At the time of this writing, Citibike has serviced over sixty million bike rides in New York City. Data recorded on each of these rides totals over 12GB and continues to grow monthly.(https://s3.amazonaws.com/tripdata/index.html).
Other analysis of this data set can be seen at these links:
I'll be analyzing this large dataset with the goal of characterizing each bike station and the relationships between them. For the most part, I'll use a small subset consisting of the data from August 2018, as this data is from the summer and is representative of currently operational stations (which may close during the winter).
import pandas as pd
import numpy as np
import plotly
import plotly.plotly as py
plotly.tools.set_credentials_file ( username = "srveale", api_key = "GajxMbxLyoAc3R0I6K6e")
import plotly.graph_objs as go
from plotly import tools
import matplotlib.pyplot as plt
import networkx as nx
from networkx.algorithms import community
import re
import sklearn as sk
import sklearn.cluster as skc
import scipy.spatial.distance as spd
from sklearn import preprocessing
tripdata = pd.read_csv('201808-citibike-tripdata.csv')
tripdata.head()
tripdata.describe()
## Cleaning / Clear suspicious data
print("Total number of trips before cleaning", len(tripdata))

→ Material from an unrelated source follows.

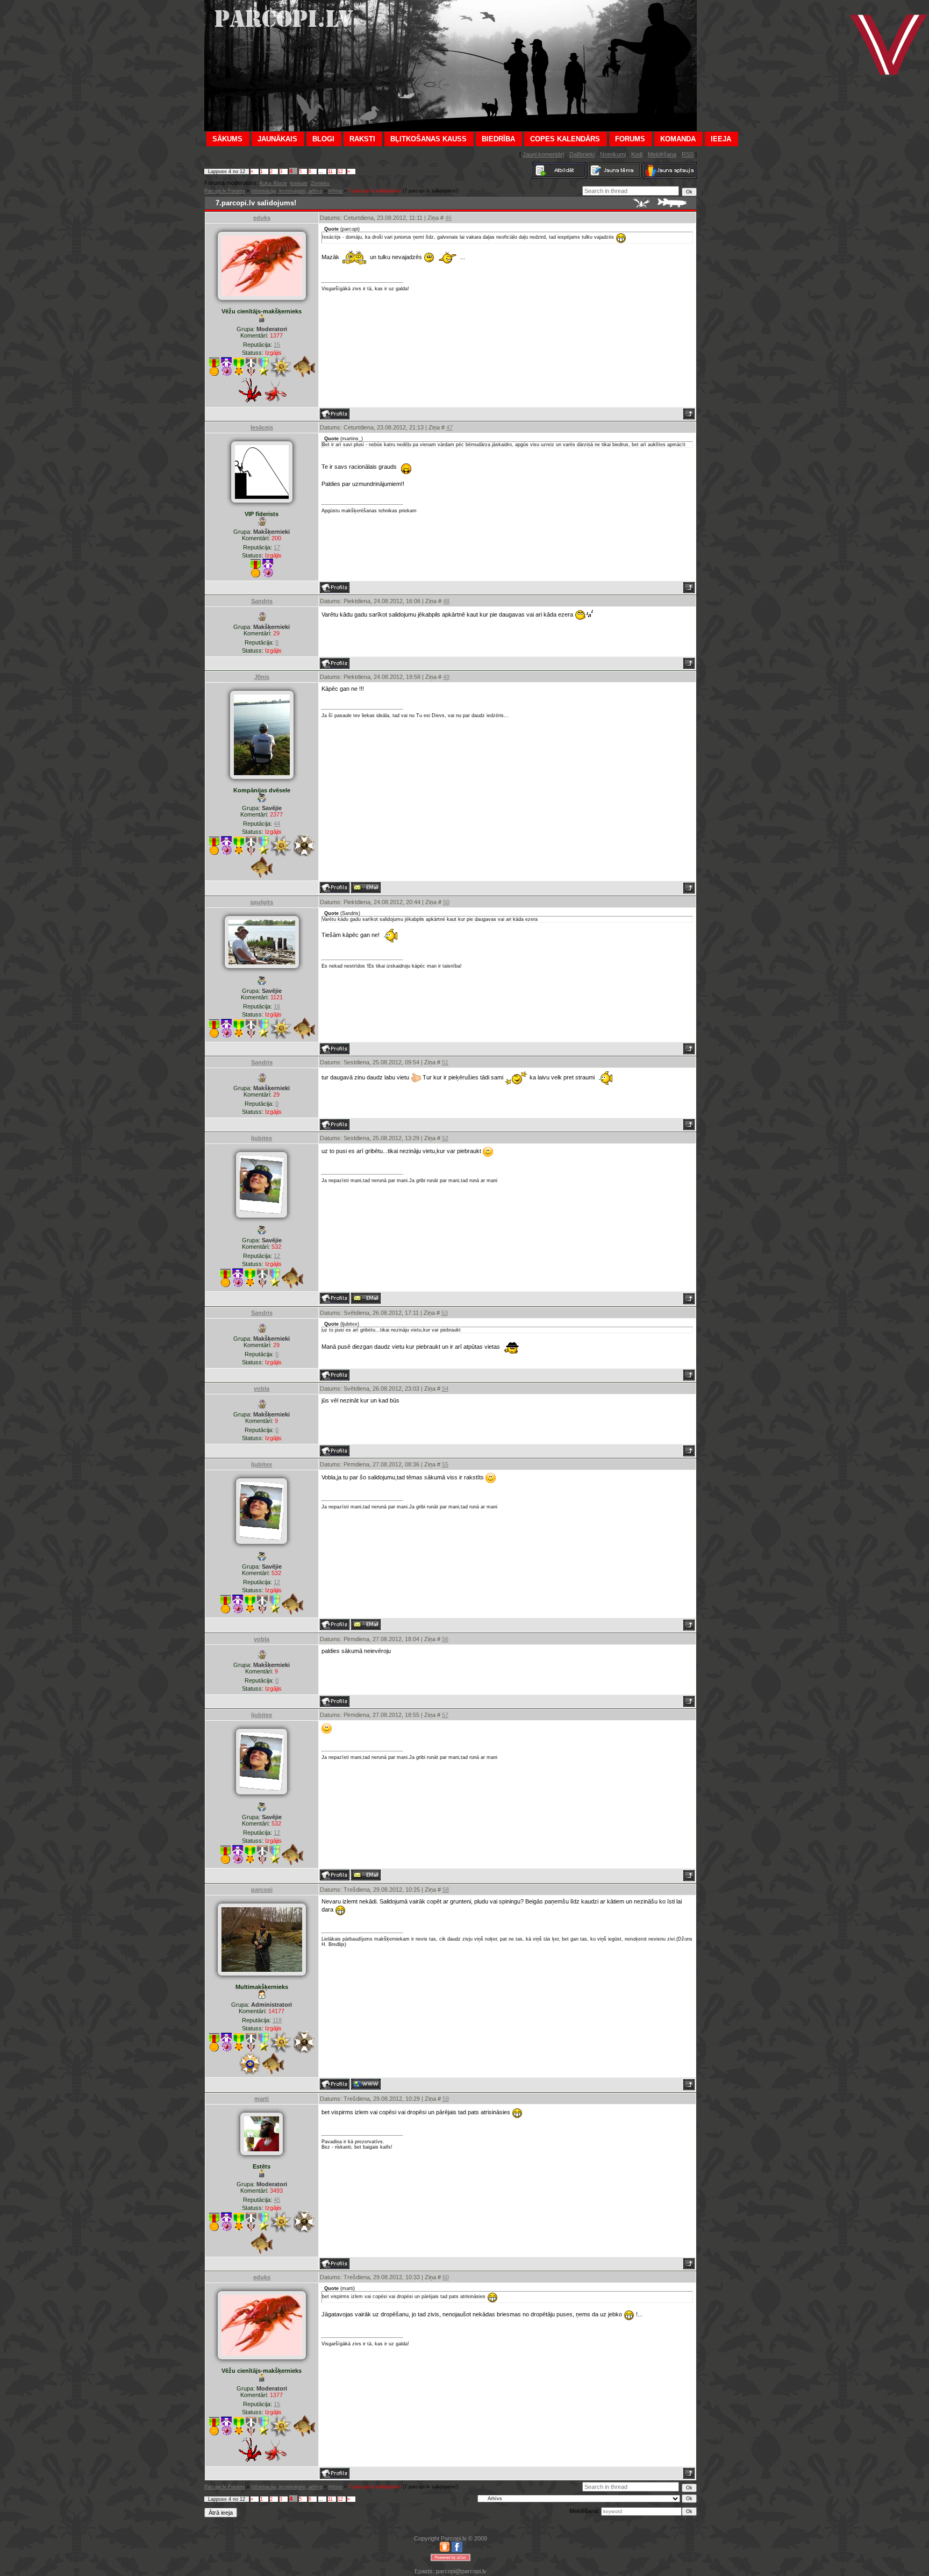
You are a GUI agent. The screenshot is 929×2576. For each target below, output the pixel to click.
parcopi (262, 1889)
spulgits (261, 902)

tripdata.columns = ["tripduration","starttime","stoptime",
"start_station_id","start_station_name",
"start_station_latitude","start_station_longitude",
"end_station_id","end_station_name",
"end_station_latitude","end_station_longitude",
"bikeid","usertype","birth_year","gender"]
tripdata = tripdata[tripdata['tripduration'] > 60]
tripdata = tripdata[tripdata['tripduration'] < 60*60*2]
tripdata['birth_year'] = tripdata['birth_year'].dropna()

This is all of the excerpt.